- [WHAT THE EXERCISE ASKS]
All lines of the listing that contain "Toggle" should be shown in full.

═══ DATA FOR ANALYSIS ═══

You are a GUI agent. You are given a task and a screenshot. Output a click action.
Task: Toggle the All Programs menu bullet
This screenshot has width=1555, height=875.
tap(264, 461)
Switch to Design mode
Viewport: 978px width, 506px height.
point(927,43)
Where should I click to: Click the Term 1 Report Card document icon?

═══
═══ DATA FOR ANALYSIS ═══

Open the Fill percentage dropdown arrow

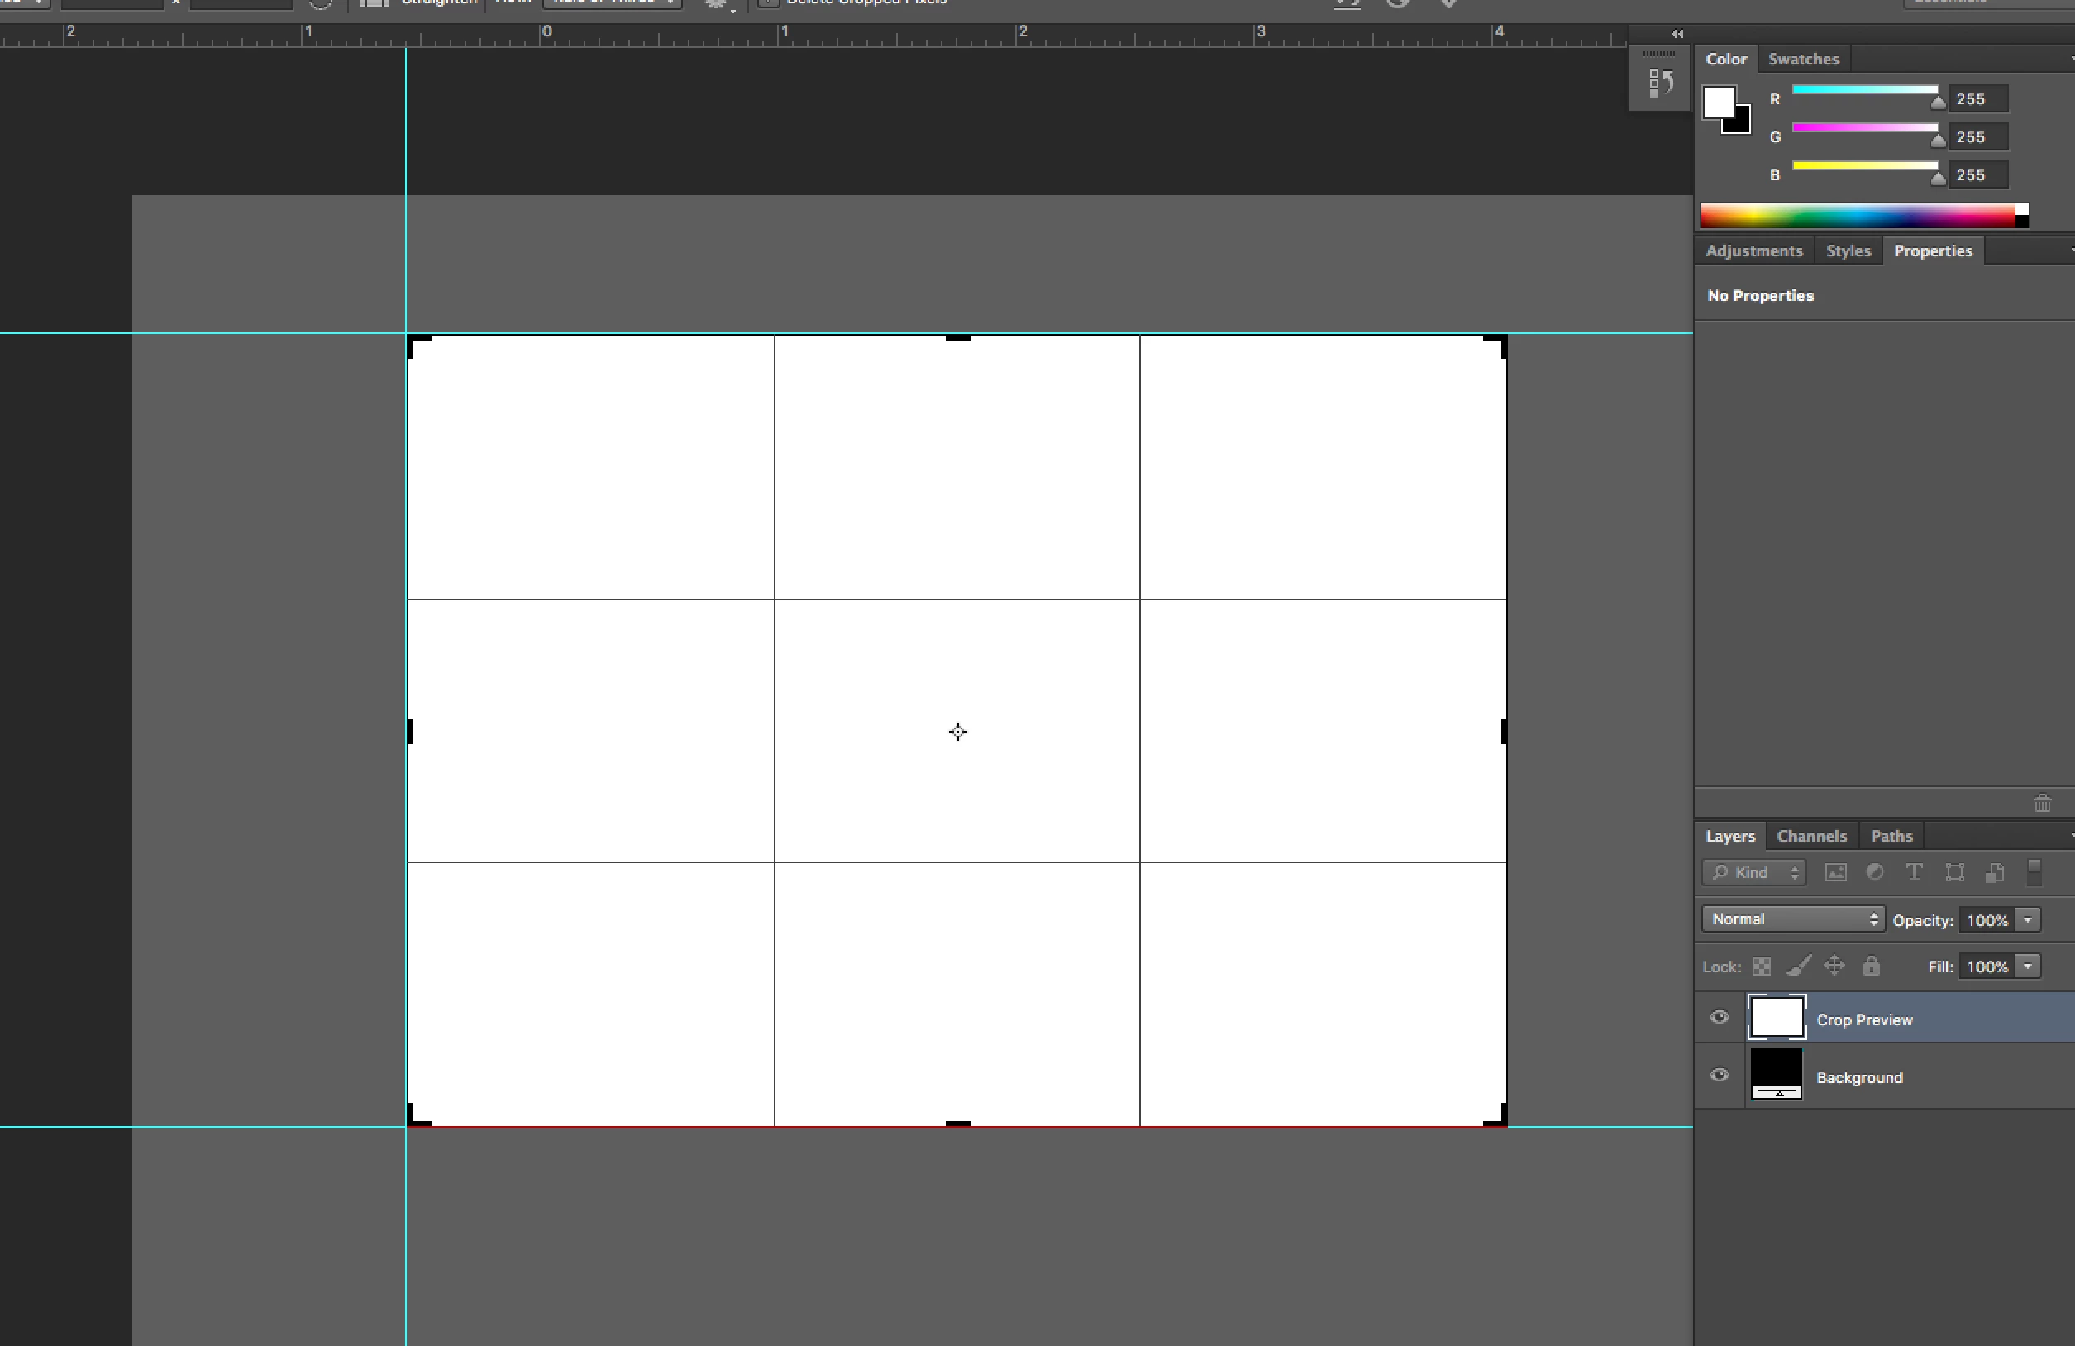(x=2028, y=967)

═══
═══ DATA FOR ANALYSIS ═══

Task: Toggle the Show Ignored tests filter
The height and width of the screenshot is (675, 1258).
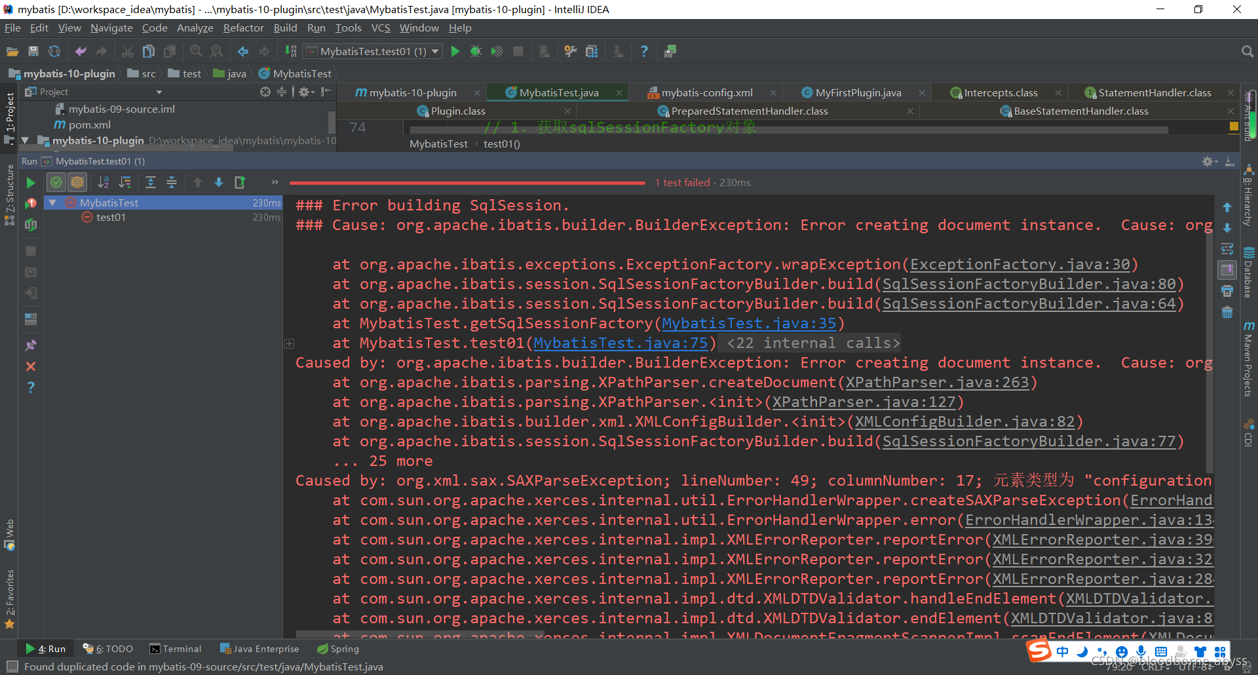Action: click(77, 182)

═══

- [ANSWER AREA]
Task: Toggle the All Programs menu bullet
Task: Toggle the Show Ignored tests filter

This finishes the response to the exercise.